Student “Experts” in Community Character
Originally appears in the Fall 2007 issue
As a social studies teacher and a citizen of a small rural community that is experiencing the kind of development usually associated with urban areas, I began to wonder what community characteristics were being sacrificed. Our community consists of two small towns built on opposing hillsides on a peninsula during the copper mining era of the 1800s and 1900s. When the mines closed in the 1960s, the population dropped dramatically and has never returned to the numbers of the earlier mining days. Yet in recent years, land has been cleared for a shopping mall. Mini-malls, along with big-box stores, are springing up and now dot the landscape. New residential areas are being built as the once grand old neighborhoods fall out of favor. New roads to these new housing developments are carving up the landscape. Our population has not grown, but our need for more room, to sprawl, apparently has grown, as has our need to shop! Meanwhile, public beaches and forested areas that townspeople have used and loved and taken for granted are disappearing from public use, being sold for private second-home waterfront development and industry.
With proposals for a new paper mill and, more recently, a sulfide mine, residents have become divided over how the community should grow, some favoring jobs and others seeking sustainable development rather than another boom-bust industry. The idea that our mining history might repeat itself — this time with a bigger appetite for resources and with technology that would damage the environment even more than before — left me with concerns. Missing from the debate, it seemed, was the concept of land ethics as articulated by Aldo Leopold, Sigurd Olson, Barry Lopez and many others. I began to wonder, “How does a community come to honor and protect its land and other resources? How can a community ‘grow’ a land ethic?” The answer, I believe, is that people must make a connection to the land and to their community in order for them to care about want happens to it.
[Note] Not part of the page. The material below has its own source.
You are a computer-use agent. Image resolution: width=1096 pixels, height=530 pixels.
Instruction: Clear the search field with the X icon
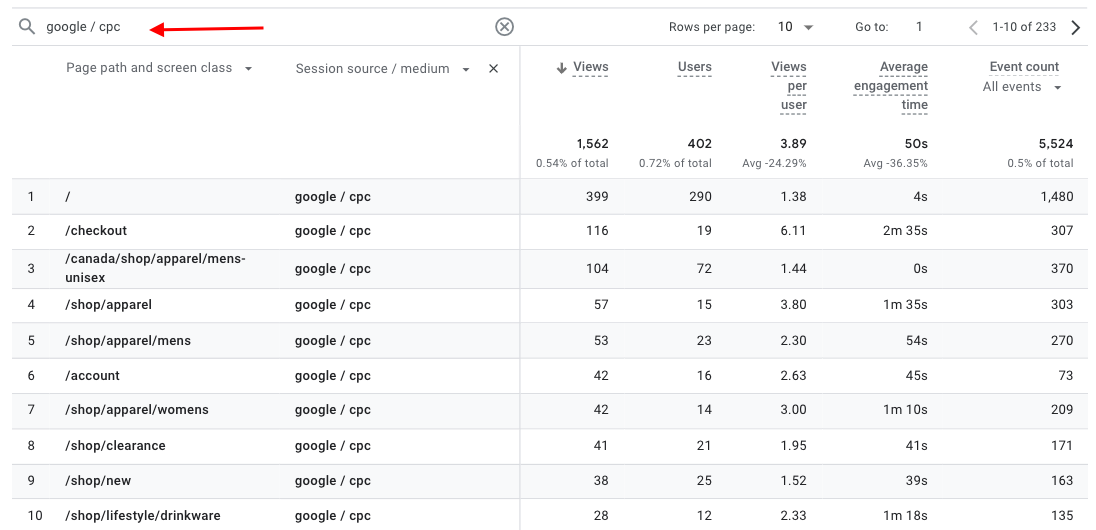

I wanted my students to understand the history of their community and really look at their school, their homes, and their green spaces and visual environments, or “viewsheds.” I wanted them to consider what they like about where they live, what they want to preserve and what they are willing to give up. With this in mind, I worked with colleagues to develop a community-character unit stressing community planning, natural resource protection and the visual landscape. The teachers — in math, science, social studies, language arts and art — each worked on pieces of the unit that would fit into their curriculum and correlate with state and national content standards. Described below is the resulting 15-lesson unit, entitled Looks Count! Lasting six weeks, the unit provided students with opportunities to learn about the cultural and natural character of the community through in-class workshops and through surveying, assessing and developing an enhancement plan for one geographical area of the community.